Components of a Dialogue Content

Components of a dialogue content.

This page briefly describes what a dialogue content consists of in MMDAgent-EX. See the File Format secion for details of each definition files.


A “dialogue contents” is a set of files that defines various component of a dialogue system. it consists of a set of files for dialogue system, including a content-specific user dictionary for speech recognition, a voice model for speech synthesis, 3-D models, images, text, motions, and dialogue scenarios. By creating these, you can construct any voice conversation / speech interaction.

MMDAgent-EX is compatible with MMDAgent, so that contents for MMDAgent also works with MMDAgent-EX.

A brief list of included files are listed below. See the Tutorial section how to modify them, and Files section for their detailed file formats.

  • Start-up file (.mdf)
  • Dialogue system components
    • Dialogue script (.fst)
    • 3-D models and motions (.pmd, .vmd)
    • TTS Voice model (.htsvoice)
    • Open JTalk setting file (.ojt)
    • Other assets (images etc.)
  • Additional resources for each module
    • Recognition word dictionary (.dic)
    • Rapid word dictionary (.rapiddic)
    • Julius JConf file (.jconf)
    • Button definitions (BUTTON*.txt)
  • Package definition
    • Package description (PACKAGE_DESC.txt)
    • Description text (README.txt)


The default dialogue management module of MMDAgent-EX is a simple graph-based dialogue manager written in OpenFST format with messages for its input and output:

  • Input: messages from modules
  • Output: messages that will be sent to module

A simple example of FST scenario is as follows. Assume the state to start with state number 0. The first line defines that “When the current state number is 0 and a message RECOG_EVENT_STOP|hello comes, output nothing (<eps> means no output) and go to state number 10”. In state number 10, since its accepting message is <eps>, it immediately outputs a message MOTION_ADD|mei|greet|greet.vmd and goes to state 11. The state 11 also immediately outputs SYNTH_START|mei|normal|hi, and goes to state 12. In the state 12, it will wait until a message SYNTH_EVENT_STOP|mei comes, and when it comes, it outputs no message and goes to state 0.
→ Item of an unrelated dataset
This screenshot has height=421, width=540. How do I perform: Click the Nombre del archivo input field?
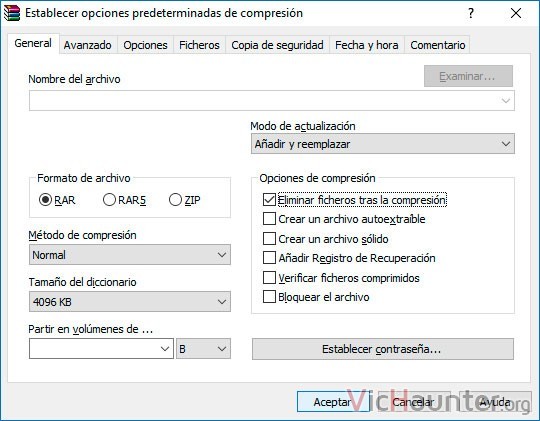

 0     10    RECOG_EVENT_STOP|hello   <eps>
10     11    <eps>                    MOTION_ADD|mei|greet|greet.vmd
11     12    <eps>                    SYNTH_START|mei|normal|hi
12      0    SYNTH_EVENT_STOP|mei     <eps>

MMDAgent-EX and its plugin modules will output various messages while running, and also accepts messages thrown by other modules. See the Message Reference page to see all kind of messages.

Speech Recognition

Speech Synthesis

3-D models and motions

You can use any PMD models and most of PMX models, and their motion files for MikuMikuDance in MMDAgent-EX. The CG rendering part is fully compatible with MikuMikuDance (MMD).

MikuMikuDance is a free, lightweight software that lets users to create 3D animated movies. The MMD format has a proper level of expression capability that is enough for a modern virtual agent expression, with cartoon-like rendering and physics simulation. It’s adequate capability, expressiveness and availablity was the key for us to adopt its format as agent-based spoken dialogue system.

The original MMDAgent supports only PMD, but MMDAgent-EX can render PMX models. However, you should convert PMX to PMD and CSV perior to use. See PMX file format document for details.

Be careful on licensing issue. When you are going to use a MMD model or motions obtained on the net, please take care of the license which may be set by the authors. For historical reasons, many MMD materials are intended to be shared only for fandoms of MMD, and (re-)distributing it outside the MMD community is commonly not welcomed.

Pay attention to the readme files included in the archives! Even if it is written in Japanese, you have a good translater!

Related links:

Sound / Music

You can play any sound in mp3 and wav format. Place the sound file in the content and use SOUND_START|filename message to start playing it. mp3 and wav formats are supported at all platforms. Other audio format can be available per OS:


You can either give images as background or floor image, or give a PMD stage model.


FLoating image / text

Put any text or image onto the scene, or open a text document file in full screen.